#### [TASK PROMPT]
Word for word, retype the lines from the one containing "Click the orange Rename pencil icon" to the one containing "The width and height of the screenshot is (840, 630)." below, keeping both end lines and dropping the pictures.

#### [GIVEN RECORDS]
════════════════
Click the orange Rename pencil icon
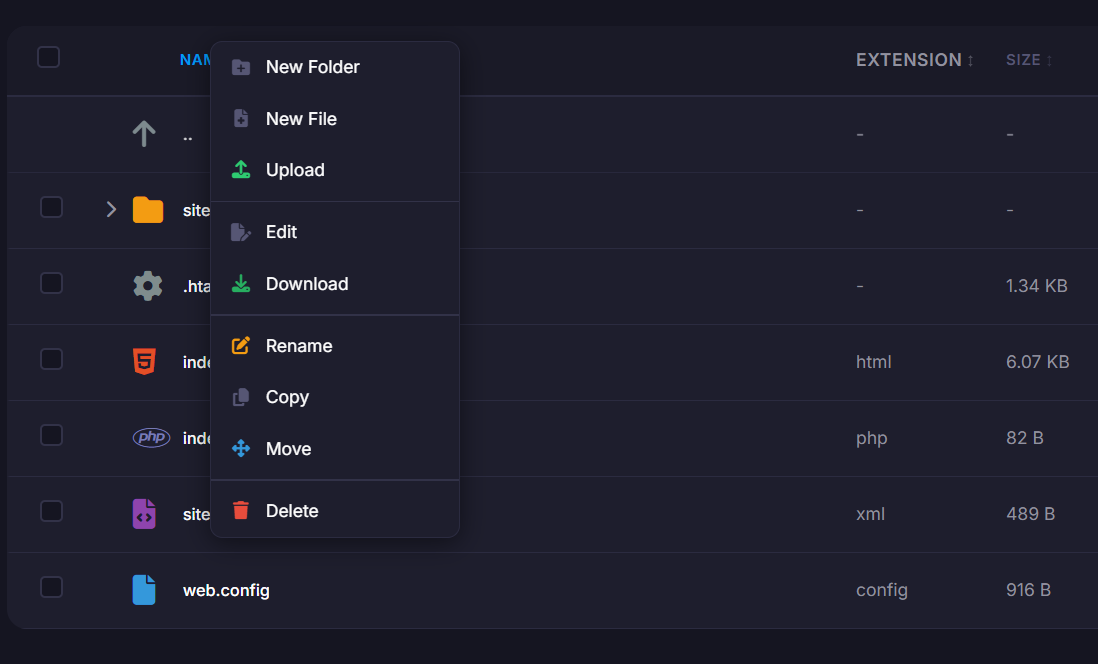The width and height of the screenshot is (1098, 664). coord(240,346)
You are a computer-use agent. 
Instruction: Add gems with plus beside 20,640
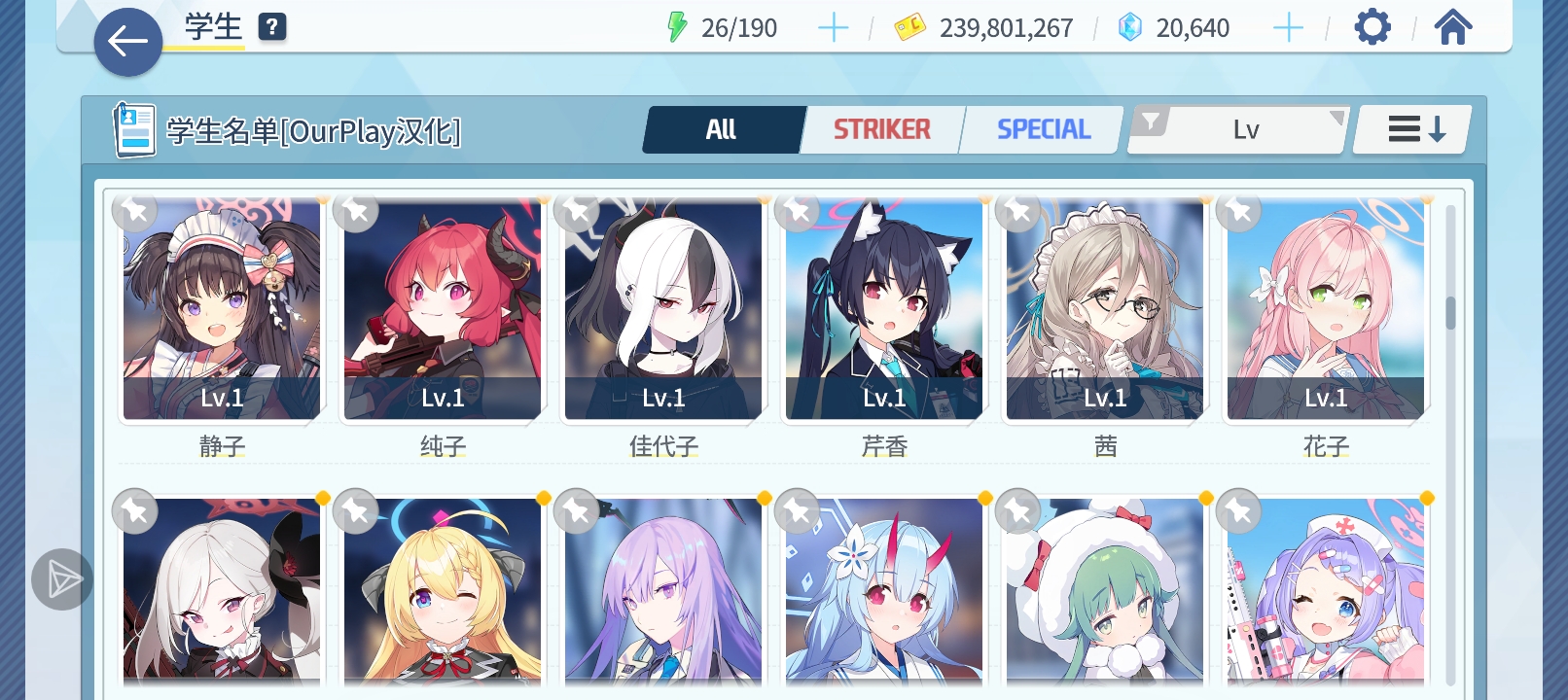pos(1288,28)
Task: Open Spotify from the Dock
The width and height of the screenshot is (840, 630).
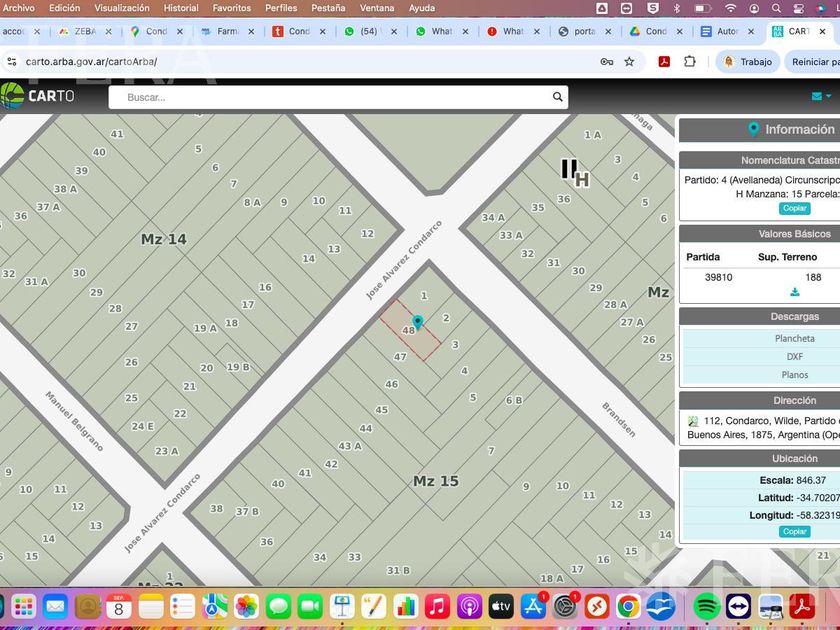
════════════════
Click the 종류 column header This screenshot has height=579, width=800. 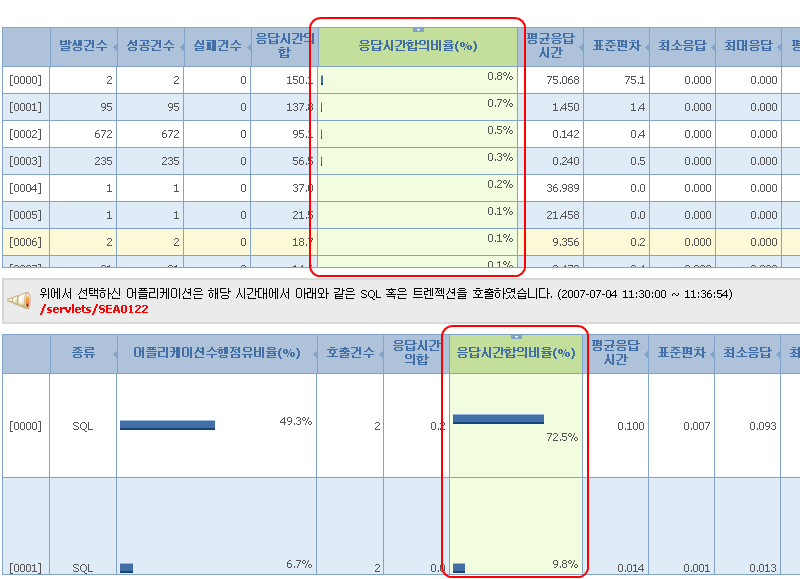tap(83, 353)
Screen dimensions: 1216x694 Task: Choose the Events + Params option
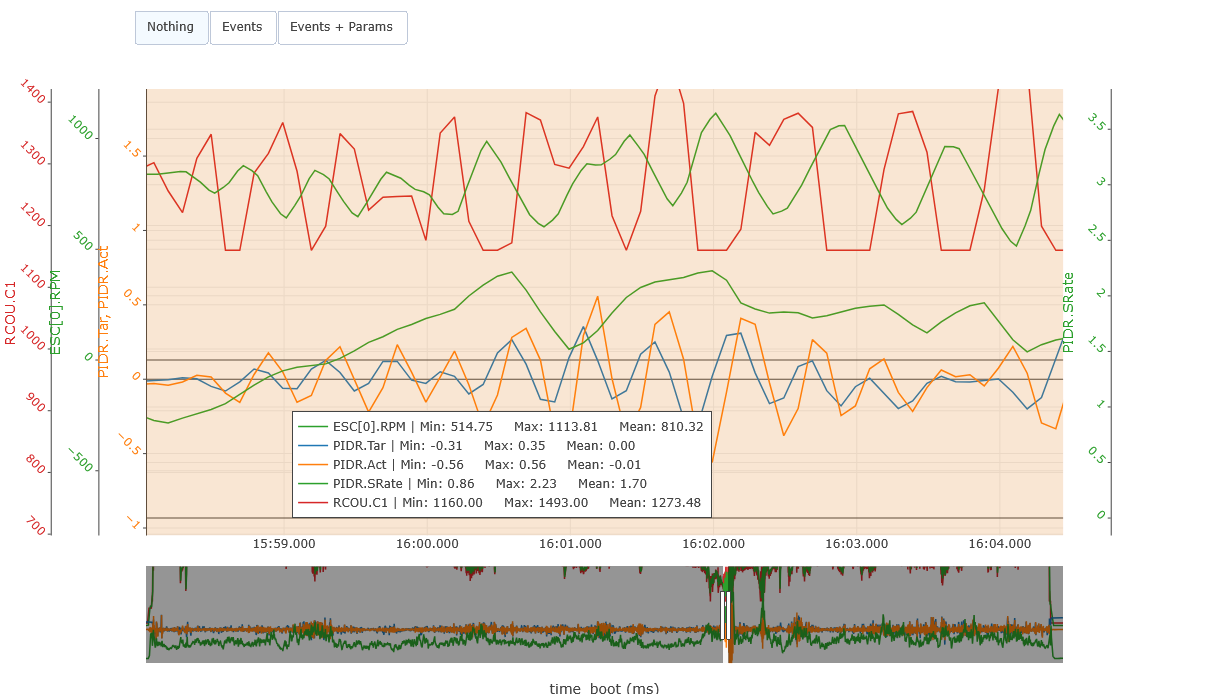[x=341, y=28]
════════════════
#### [THE ANSWER]
Click the orange Rename pencil icon
The width and height of the screenshot is (1098, 664). coord(240,346)
You are a computer-use agent. 
Instruction: Add gems with plus beside 20,640
pos(1288,28)
Task: Open Spotify from the Dock
The width and height of the screenshot is (840, 630).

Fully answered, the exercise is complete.